Estratto:
++++++

La bellezza del torneo di Serie B: “Il nostro è un torneo che conferma la sua caratteristica di equilibrio e incertezza, forse quest’anno anche di più dal momento che era dal 1977 che contemporaneamente alla penultima giornata non avevamo nessuna promossa ma nemmeno nessuna retrocessa”. Cambi nel format dei playoff? “Hanno regalato spettacolo, complimenti ai vincitori ma anche al Catanzaro che ha disputato un play straordinario e tenuto vivo il risultato fino all’ultimo. La formula va mantenuta, con alcune riflessioni sul tema dei punti di distacco, ma è giusto premiare chi nella regular season ha fatto più punti”.
La presidenza della FIGC e le varie categorie
Sulla presidenza della Figc: “Noi assieme ad altre componenti abbiamo espresso un orientamento ma, aldilà di chi sarà il presidente, dovremo essere in grado dal giorno dopo di poter lavorare all’interno del Consiglio federale per dare risposte ai problemi del nostro calcio”.
Le funzioni dei vari campionati per Bedin: “La valorizzazione dei giovani dal punto di vista tecnico, con meccanismi premiali per permettere a questi giocatori di fare esperienza di alto livello, la sostenibilità economico-finanziaria, perché le società devono liberare risorse per gli investimenti sugli asset strategici che sono il vivaio, le infrastrutture e la qualità del management e, terzo e ultimo, una riflessione sulla riforma dei campionati per dare sostenibilità e maggiori certezze al sistema. Non è un tema di numero di squadre, sarebbe troppo semplicistico ma di sostenibilità e di filiera. Ognuno deve avere una propria funzione, la B e la C hanno quella della valorizzazione del talento, la A di prodotto di vertice”.

++++++

Dati forniti:
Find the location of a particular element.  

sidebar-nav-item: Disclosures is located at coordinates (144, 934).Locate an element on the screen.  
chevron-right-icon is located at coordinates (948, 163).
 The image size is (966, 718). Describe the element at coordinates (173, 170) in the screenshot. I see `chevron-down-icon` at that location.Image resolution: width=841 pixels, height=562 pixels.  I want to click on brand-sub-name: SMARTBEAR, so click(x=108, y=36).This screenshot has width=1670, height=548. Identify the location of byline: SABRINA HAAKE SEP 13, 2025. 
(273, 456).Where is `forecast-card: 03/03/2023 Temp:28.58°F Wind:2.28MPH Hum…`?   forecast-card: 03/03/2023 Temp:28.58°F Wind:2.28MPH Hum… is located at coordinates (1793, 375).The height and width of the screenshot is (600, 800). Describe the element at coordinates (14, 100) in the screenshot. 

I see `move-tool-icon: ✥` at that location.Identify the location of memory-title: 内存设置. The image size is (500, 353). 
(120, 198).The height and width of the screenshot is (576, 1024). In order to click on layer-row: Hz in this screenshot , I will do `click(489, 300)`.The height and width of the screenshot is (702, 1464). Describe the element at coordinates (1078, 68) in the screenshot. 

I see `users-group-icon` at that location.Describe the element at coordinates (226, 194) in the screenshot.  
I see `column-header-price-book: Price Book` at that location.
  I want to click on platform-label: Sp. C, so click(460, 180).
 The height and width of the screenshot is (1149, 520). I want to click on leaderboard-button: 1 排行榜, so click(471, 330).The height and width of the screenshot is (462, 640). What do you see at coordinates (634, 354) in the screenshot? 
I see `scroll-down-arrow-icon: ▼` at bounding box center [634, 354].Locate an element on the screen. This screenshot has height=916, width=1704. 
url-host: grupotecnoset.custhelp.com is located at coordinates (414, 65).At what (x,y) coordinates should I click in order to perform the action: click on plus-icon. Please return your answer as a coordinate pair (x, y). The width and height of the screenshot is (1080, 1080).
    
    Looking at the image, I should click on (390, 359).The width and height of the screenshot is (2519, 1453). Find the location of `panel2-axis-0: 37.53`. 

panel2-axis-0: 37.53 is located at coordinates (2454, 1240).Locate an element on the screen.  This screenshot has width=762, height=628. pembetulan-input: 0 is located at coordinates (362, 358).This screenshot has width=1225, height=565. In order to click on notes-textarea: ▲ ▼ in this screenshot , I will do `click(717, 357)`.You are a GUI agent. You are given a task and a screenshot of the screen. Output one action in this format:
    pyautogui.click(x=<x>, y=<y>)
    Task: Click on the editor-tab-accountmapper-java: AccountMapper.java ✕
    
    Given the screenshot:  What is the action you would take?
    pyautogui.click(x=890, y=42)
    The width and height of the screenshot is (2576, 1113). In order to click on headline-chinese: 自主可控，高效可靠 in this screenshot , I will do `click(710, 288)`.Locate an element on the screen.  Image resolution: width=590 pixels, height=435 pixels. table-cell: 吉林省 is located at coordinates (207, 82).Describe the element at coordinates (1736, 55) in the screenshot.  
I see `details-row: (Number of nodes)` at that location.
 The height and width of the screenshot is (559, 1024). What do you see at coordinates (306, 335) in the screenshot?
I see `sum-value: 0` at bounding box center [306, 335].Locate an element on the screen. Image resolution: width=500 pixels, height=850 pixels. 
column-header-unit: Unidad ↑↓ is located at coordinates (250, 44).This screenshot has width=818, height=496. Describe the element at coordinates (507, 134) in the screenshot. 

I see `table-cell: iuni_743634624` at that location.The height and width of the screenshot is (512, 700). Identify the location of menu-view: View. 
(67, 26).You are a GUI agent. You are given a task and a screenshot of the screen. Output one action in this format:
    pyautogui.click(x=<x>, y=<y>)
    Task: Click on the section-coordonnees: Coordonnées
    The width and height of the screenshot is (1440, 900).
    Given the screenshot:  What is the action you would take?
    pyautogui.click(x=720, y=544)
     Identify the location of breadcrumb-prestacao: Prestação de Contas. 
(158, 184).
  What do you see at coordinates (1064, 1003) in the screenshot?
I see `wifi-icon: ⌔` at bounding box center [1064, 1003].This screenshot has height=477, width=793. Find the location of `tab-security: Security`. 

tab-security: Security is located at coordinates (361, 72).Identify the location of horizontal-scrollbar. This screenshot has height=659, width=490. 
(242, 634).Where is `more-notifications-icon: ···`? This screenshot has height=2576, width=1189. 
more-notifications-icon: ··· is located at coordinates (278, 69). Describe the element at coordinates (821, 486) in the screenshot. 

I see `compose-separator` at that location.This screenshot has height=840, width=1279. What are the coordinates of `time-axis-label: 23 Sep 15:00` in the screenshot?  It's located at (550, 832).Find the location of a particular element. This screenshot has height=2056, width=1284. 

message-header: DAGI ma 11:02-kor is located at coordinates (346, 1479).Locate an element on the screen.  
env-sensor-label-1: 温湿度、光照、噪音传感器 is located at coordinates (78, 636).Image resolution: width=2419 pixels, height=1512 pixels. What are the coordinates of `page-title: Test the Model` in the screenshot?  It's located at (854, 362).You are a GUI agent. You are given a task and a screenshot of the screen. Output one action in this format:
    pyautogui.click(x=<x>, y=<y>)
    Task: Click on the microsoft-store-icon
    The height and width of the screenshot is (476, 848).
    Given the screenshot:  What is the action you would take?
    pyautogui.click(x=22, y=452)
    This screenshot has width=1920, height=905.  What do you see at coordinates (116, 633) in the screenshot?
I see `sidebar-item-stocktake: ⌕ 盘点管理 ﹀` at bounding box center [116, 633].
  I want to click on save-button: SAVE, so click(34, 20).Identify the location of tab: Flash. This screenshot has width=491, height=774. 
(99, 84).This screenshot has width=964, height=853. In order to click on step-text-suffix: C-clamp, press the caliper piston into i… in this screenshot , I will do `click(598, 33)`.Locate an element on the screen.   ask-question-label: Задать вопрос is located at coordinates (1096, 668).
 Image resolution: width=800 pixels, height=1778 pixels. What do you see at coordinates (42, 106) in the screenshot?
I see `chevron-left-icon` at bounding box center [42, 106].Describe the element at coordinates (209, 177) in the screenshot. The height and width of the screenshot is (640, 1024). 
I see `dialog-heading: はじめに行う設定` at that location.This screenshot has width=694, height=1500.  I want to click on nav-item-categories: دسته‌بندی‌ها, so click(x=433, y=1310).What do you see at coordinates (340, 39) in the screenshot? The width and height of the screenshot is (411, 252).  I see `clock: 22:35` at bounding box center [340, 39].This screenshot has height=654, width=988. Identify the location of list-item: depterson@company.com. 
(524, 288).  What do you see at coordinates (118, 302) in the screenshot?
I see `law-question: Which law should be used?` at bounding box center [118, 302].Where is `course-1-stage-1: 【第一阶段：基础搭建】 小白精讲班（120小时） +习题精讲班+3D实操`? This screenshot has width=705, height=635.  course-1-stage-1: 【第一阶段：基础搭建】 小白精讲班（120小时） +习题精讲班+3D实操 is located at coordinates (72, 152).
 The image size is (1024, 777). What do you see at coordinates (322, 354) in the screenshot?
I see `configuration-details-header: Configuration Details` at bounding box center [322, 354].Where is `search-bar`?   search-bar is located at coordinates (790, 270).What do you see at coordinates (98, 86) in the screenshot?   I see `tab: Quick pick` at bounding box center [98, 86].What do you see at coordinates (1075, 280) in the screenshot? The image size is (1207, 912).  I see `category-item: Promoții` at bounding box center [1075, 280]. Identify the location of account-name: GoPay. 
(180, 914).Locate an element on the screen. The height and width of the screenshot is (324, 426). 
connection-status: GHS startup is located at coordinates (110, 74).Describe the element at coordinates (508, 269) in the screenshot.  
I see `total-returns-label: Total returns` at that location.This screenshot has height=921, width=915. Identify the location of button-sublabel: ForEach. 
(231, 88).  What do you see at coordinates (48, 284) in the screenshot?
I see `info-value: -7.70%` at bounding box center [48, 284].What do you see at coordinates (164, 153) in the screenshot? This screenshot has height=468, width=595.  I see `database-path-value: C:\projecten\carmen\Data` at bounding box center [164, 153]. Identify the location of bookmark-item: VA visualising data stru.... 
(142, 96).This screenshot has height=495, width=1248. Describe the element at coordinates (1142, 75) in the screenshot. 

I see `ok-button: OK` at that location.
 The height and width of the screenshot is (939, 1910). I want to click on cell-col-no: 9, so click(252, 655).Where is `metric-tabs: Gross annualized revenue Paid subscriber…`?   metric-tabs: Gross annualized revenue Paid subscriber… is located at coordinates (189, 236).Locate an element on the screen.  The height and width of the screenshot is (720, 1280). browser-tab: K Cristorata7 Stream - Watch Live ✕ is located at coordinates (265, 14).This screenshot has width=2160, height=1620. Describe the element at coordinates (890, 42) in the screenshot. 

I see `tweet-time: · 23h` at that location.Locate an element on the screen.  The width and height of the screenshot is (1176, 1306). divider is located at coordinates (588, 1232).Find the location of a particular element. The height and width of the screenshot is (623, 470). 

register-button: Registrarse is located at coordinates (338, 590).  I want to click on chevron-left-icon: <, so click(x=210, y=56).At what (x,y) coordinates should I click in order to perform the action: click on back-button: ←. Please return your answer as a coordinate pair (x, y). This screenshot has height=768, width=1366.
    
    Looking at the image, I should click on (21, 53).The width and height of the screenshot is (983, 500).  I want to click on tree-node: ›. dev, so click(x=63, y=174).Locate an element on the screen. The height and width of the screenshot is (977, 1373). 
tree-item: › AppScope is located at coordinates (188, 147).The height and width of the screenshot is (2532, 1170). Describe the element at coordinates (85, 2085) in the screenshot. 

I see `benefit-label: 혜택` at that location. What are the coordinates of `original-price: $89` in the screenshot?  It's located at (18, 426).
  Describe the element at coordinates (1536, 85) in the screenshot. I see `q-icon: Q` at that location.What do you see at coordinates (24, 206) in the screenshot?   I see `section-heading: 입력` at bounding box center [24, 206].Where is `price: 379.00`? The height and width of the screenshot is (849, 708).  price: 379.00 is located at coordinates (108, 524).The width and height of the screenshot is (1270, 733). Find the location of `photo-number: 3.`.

++++++

Compito da svolgere: Secondo l'estratto sulla Serie B, da quale anno non capitava che alla penultima giornata non ci fossero né squadre promosse né squadre retrocesse?

Risposta scritta: Non capitava dal 1977.